◆ EXCERPTED PASSAGE:
--------------------
I felt the same way about a year ago, I’ve since changed my mind based on personal experience and new research.
Please elaborate.
I work in the LLM search space and echo OC’s sentiment.
The more I work with LLMs the more the magic falls away and I see that they are just very good at guessing text.
It’s very apparent when I want to get them to do a very specific thing. They get inconsistent about it.
Pretty much the same, I work on some fairly specific document retrieval and labeling problems. After some initial excitement I’ve landed on using LLM to help train smaller, more focused, models for specific tasks.
Translation is a task I’ve had good results with, particularly mistral models. Which makes sense as it’s basically just “repeat this series of tokens with modifications”.
The closed models are practically useless from an empirical standpoint as you have no idea if the model you use Monday is the same as Tuesday. “Open” models at least negate this issue.
Likewise, I’ve found LLM code to be of poor quality. I think that has to do with being a very experienced and skilled programmer. What the LLM produce is at best the top answer in stack overflow-level skill. The top answers on stack overflow are typically not optimal solutions, they are solutions up voted by novices.
I find LLM code is not only bad, but when I point this out the LLM then “apologizes” and gives better code. My worry is inexperienced people can’t even spot that and won’t get this best answer.
In fact try this - ask an LLM to generate some code then reply with “isn’t there a simpler, more maintainable, and straightforward way to do this?”
There have even been times where an LLM will spit out _the exact same code_ and you have to give it the answer or a hint how to do it better
Yeah. I had the same experience doing code reviews at work. Sometimes people just get stuck on a problem and can't think of alternative approaches until you give them a good hint.
> I’ve found LLM code to be of poor quality
Yes. That was my experience with most human-produced code I ran into professionally, too.
> In fact try this - ask an LLM to generate some code then reply with “isn’t there a simpler, more maintainable, and straightforward way to do this?”
--------------------
◆ Dataset records:
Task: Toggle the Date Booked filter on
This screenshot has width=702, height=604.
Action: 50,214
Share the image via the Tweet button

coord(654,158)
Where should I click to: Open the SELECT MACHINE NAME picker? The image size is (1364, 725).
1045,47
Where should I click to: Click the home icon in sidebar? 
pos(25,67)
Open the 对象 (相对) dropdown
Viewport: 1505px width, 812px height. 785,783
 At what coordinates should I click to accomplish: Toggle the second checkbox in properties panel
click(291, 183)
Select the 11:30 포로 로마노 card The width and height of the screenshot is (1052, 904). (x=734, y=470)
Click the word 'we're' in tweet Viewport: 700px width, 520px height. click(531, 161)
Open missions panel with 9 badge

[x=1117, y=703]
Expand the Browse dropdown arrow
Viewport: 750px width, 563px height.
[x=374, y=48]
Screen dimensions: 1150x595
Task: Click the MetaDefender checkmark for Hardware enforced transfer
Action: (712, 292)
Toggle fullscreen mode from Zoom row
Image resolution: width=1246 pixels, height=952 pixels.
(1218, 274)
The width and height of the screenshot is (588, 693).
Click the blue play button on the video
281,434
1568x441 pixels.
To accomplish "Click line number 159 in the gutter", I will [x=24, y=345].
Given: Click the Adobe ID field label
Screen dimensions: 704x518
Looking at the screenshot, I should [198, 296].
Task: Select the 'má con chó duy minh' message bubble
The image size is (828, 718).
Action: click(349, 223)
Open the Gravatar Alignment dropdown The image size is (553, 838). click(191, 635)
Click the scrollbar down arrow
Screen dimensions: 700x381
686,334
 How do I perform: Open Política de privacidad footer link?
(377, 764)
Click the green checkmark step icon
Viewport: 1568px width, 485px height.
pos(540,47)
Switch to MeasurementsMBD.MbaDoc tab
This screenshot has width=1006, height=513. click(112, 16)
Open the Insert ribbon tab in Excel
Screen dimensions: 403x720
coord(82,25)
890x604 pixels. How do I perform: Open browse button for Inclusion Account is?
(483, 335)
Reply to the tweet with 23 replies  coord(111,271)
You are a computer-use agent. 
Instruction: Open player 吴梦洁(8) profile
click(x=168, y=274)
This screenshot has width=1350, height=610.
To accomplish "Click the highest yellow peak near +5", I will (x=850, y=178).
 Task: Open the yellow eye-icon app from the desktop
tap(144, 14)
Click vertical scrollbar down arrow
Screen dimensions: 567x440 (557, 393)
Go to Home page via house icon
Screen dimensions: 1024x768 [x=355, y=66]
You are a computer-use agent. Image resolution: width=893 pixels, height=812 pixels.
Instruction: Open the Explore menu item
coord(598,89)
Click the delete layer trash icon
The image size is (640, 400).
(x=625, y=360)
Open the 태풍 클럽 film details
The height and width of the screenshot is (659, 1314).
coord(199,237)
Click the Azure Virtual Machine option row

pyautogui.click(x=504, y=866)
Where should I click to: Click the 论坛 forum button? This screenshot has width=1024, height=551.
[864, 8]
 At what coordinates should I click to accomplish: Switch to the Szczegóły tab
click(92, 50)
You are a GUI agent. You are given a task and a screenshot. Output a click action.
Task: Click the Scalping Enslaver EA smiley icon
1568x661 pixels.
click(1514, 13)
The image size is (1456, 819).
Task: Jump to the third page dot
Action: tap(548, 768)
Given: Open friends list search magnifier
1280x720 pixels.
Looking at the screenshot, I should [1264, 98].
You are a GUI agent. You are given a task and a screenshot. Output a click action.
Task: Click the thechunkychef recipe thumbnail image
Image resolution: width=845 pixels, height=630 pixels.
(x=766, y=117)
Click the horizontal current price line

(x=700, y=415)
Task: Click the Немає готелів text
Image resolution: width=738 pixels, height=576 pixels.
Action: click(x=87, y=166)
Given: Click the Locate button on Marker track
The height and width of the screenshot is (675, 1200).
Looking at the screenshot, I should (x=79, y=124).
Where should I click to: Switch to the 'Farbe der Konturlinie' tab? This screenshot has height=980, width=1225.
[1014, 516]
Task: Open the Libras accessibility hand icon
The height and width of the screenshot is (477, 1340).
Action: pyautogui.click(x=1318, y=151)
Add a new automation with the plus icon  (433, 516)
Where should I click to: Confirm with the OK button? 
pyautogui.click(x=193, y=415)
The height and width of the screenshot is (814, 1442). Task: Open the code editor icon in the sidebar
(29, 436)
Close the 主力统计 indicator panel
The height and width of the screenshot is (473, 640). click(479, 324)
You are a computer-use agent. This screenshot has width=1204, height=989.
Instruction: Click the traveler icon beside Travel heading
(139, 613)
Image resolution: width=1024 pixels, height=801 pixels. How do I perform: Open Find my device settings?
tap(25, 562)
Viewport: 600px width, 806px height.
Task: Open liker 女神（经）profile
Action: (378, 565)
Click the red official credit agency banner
--------------------
◆ ASSIGNED TASK 1: In the LLM discussion thread, repeat the stretch from "Please elaborate." through "for specific tasks." word for word.
◆ ASSIGNED TASK 2: The LLM discussion thread suggests a follow-up question to send after an LLM generates code. List every quality that question asks about.

◆ RESULT 1:
Please elaborate.
I work in the LLM search space and echo OC’s sentiment.
The more I work with LLMs the more the magic falls away and I see that they are just very good at guessing text.
It’s very apparent when I want to get them to do a very specific thing. They get inconsistent about it.
Pretty much the same, I work on some fairly specific document retrieval and labeling problems. After some initial excitement I’ve landed on using LLM to help train smaller, more focused, models for specific tasks.

◆ RESULT 2:
simpler
more maintainable
straightforward